A (justifiably) sharp reaction to AG Holder's new position on FSA crack pipeline cases

As set out in this post from Friday, I was very pleased to learn that Attorney General Eric Holder had sent a two-page memo to all federal prosecutors explaining that he now, finally, believed the FSA's new statutory sentencing terms should apply to all defendants sentenced after the effective date of the FSA. I also expressed my disappointment that the Justice Department argued a contrary (and, in my view, deeply misguided) position in courts around the nation for nearly a year.  I thereafter received a sharp email from Dan Stiller, a Wisconsin federal public defender, which he has allowed me to reprint here in full:

The celebration of the Holder memo announcing the AG's flip-flop is justified but, thus far, short-sighted. The position taken in the memo is curative but only to a point.   For 11 months now, AUSAs from coast-to-coast have, at the AG's command, stood before federal courts, arguing an arcane constitutional provision as a means of narrowing the FSA's reach.  As a result, hundreds of defendants over those 11 months have been sentenced to no-longer applicable mandatory minimums.  

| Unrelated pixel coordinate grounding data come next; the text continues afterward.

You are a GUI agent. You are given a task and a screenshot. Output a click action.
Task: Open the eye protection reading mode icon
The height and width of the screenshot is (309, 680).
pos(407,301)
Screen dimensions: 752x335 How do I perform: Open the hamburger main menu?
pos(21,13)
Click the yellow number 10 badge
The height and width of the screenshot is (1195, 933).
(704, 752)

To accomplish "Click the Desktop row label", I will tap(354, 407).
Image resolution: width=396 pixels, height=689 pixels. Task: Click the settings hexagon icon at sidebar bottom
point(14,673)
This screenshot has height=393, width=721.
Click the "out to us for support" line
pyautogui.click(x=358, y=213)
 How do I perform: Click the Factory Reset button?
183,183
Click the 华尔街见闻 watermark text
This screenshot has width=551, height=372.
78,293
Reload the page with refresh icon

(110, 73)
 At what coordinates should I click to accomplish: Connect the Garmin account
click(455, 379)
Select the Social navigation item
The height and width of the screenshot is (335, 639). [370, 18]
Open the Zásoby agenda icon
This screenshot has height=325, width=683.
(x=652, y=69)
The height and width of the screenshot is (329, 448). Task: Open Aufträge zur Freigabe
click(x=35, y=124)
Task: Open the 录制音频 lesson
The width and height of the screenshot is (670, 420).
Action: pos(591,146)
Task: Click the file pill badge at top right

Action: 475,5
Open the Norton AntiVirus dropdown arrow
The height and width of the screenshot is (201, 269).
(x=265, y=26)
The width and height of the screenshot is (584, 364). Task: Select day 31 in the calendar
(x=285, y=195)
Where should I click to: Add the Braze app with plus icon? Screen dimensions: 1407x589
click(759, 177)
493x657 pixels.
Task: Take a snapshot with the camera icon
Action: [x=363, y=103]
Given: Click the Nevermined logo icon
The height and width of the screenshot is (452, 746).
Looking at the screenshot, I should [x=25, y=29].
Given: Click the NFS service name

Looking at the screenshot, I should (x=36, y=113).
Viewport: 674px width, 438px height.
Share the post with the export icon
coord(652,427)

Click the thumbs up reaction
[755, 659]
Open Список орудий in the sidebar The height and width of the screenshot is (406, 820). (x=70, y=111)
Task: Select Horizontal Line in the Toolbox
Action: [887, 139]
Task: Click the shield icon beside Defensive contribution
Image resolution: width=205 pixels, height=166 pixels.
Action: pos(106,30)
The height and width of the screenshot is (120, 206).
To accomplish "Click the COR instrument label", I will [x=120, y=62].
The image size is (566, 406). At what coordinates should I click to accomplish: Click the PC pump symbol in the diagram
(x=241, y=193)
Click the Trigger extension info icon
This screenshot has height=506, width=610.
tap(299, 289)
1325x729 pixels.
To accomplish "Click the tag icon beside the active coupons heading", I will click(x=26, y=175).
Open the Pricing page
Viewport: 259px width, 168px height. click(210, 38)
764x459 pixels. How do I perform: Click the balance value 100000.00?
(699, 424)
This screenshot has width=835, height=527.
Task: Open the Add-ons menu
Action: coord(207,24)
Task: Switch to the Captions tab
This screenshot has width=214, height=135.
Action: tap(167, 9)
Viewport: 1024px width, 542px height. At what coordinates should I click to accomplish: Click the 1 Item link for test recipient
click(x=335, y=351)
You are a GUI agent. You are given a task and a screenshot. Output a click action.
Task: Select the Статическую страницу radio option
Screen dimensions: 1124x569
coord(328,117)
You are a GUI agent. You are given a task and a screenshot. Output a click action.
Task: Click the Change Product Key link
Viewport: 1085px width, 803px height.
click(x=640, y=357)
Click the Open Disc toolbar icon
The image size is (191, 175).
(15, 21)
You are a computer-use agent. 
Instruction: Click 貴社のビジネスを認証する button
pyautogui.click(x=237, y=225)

Worse, the AG's position over those 11 months has resulted in law -- bad law -- being made and the AG's change-of-heart doesn't (and shouldn't) change the recent jurisprudence.  Here in the Seventh Circuit, the court's stated reason for declining to apply the FSA to pre-enactment conduct being sentenced post-enactment was not "because such is the Government's position."   Instead, the Seventh Circuit, acting upon the Government's now-abandoned suggestion, concluded that the savings clause precludes the FSA's application to pre-enactment conduct.  The AG's flip-flop can't, to borrow Judge Walton's phrase from the Clemens trial, unring the relevant bell.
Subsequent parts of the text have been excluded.